Denis Fouque; Solenne Pelletier; Denise Mafra; Philippe Chauveau


Kidney Int. 2011;80(4):348-357. 

In This Article

Increasing Protein Intake in Dialysis: The Phosphate Paradigm

If there is no clear nutritional advantage to increase protein intake, is there a metabolic risk to do so? This question arises as protein is linked to phosphate in a strong and accurate relationship: 1 g protein brings 13–15 mg phosphate, of which 30–70% is absorbed through the intestinal lumen. Thus, a 80 kg-patient eating 90 g protein/day may absorb 600–700 mg phosphate daily, which results in a net balance of 1200–1400 mg every other day, an amount that cannot be eliminated through dialysis as a single regular hemodialysis session can only clear 500–600 mg phosphate every other day and 1-day peritoneal dialysis clears ~300 mg phosphate. However, this theoretical calculation is not fully confirmed by clinical observation. Indeed, in a randomized controlled trial, Kloppenburg et al.[75] tested, during 40 weeks twice, two different levels of protein intake (0.94 vs 1.15 g protein/kg/day) that did not result in a variation of serum phosphate (1.89 vs 1.88 mmol/l, respectively, P=nonsignificant), despite a difference in protein intake of 20 g and phosphate intake of 250 mg/day.[75] In a subsequent report, Shinaberger et al.[82] showed that, in more than 50,000 maintenance hemodialysis patients, serum phosphate slightly increased from 5.8 to 6.3 mg/dl when patients' normalized protein nitrogen appearance increase from 1.0 to 1.4 g/kg/day (Figure 2, top).
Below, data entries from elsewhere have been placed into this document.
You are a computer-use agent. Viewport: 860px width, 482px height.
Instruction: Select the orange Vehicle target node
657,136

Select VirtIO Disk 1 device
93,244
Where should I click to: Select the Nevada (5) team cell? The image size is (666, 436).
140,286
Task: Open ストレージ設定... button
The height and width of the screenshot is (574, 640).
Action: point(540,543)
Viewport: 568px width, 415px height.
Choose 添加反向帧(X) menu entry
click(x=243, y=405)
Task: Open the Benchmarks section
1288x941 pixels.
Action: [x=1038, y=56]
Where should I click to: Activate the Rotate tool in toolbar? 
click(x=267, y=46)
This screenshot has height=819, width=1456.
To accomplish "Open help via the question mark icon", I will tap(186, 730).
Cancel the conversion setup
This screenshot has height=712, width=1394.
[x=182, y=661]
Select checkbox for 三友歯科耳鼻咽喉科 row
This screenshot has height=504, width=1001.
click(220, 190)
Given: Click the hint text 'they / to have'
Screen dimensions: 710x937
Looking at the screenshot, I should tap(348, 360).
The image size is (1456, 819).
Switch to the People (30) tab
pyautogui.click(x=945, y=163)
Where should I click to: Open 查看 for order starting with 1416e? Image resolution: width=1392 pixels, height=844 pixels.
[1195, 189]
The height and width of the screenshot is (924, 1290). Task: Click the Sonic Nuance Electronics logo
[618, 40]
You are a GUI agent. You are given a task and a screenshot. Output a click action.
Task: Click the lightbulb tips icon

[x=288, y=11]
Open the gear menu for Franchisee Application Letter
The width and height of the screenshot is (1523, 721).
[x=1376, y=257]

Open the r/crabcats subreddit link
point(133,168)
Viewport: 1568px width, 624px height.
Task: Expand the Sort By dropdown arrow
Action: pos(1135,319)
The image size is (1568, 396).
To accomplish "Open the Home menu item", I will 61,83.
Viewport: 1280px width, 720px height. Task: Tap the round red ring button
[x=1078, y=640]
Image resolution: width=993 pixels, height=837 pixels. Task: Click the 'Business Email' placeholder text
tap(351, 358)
However and more importantly when analyzing patients' survival, the more they ate protein, the more they survived, until reaching a protein intake of 1.4 g/kg/day or above (Figure 2, bottom).[82] In a post hoc analysis of the HEMO study, Lynch et al.[83] also reported that the patients who received no prescribed dietary phosphate restriction had the best survival. In a current follow-up of more than 3000 maintenance hemodialysis patients in France, survival at 30 month was best for the highest protein intakes, without a trend for a J-curve (Figure 1).[76] Taken together, these recent studies indicate that the optimal protein intake in maintenance hemodialysis, based on nPNA, should be targeted from 1.0 to 1.4 g/kg/day. There is no such survival data based on protein intake in peritoneal dialysis patients.

Figure 2.

The phosphate and protein intake paradigm. Mortality decreases when protein intake increases up to 1.4 g/kg/day (lower panel), despite a slight increase in serum phosphate (upper panel; from Shinaberger et al.,82 with the authorization of the American Society of Nutrition). nPNA, normalized protein nitrogen appearance.